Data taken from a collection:
===
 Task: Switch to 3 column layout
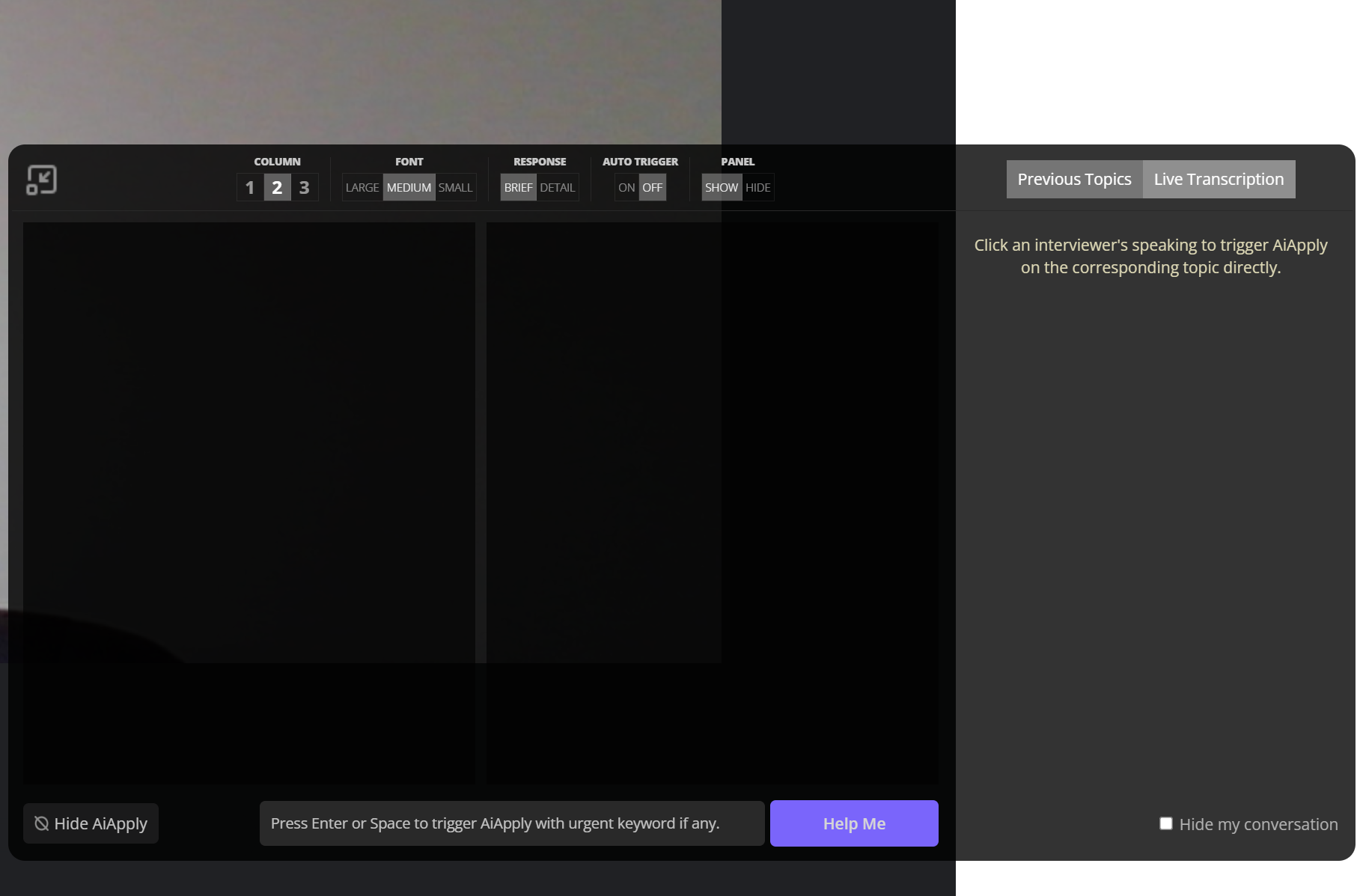click(304, 187)
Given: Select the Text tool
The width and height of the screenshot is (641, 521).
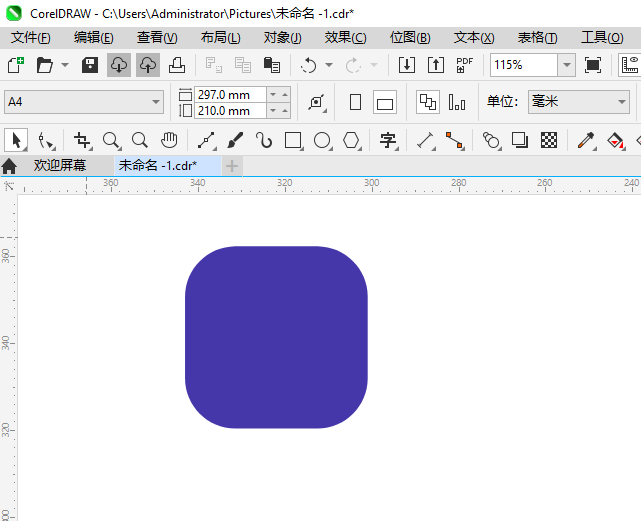Looking at the screenshot, I should (x=388, y=140).
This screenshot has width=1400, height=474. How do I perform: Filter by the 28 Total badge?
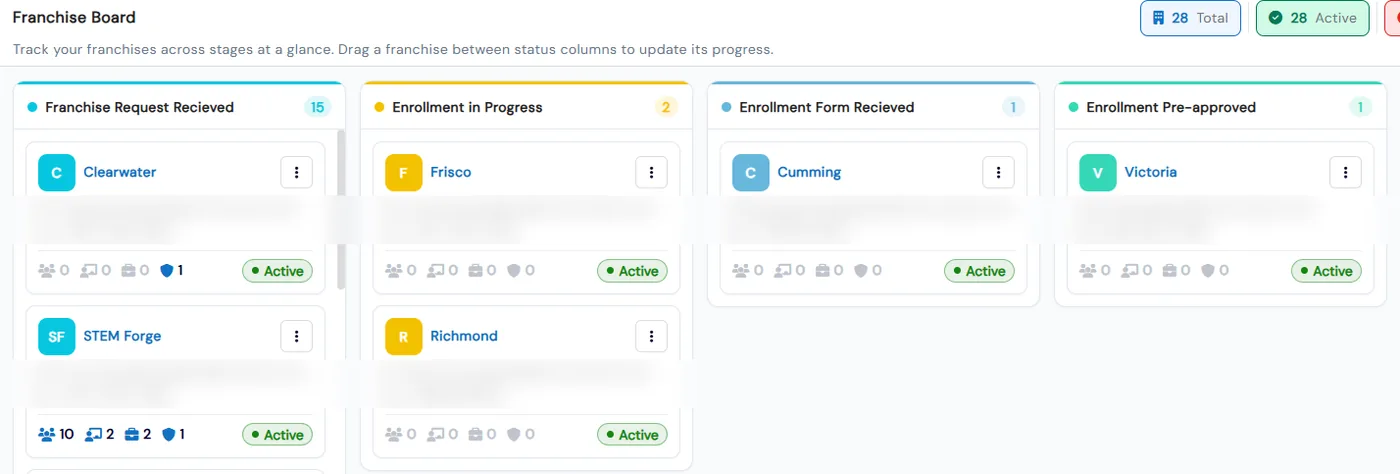[x=1190, y=18]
===
Goal:
Render every line of the listing above as a JSON list of strings, one string per line. Omit blank lines and leave the pictures out.

Solution to this problem:
[
  " Task: Switch to 3 column layout",
  "click(304, 187)",
  "Given: Select the Text tool",
  "The width and height of the screenshot is (641, 521).",
  "Looking at the screenshot, I should (x=388, y=140).",
  "This screenshot has width=1400, height=474. How do I perform: Filter by the 28 Total badge?",
  "[x=1190, y=18]"
]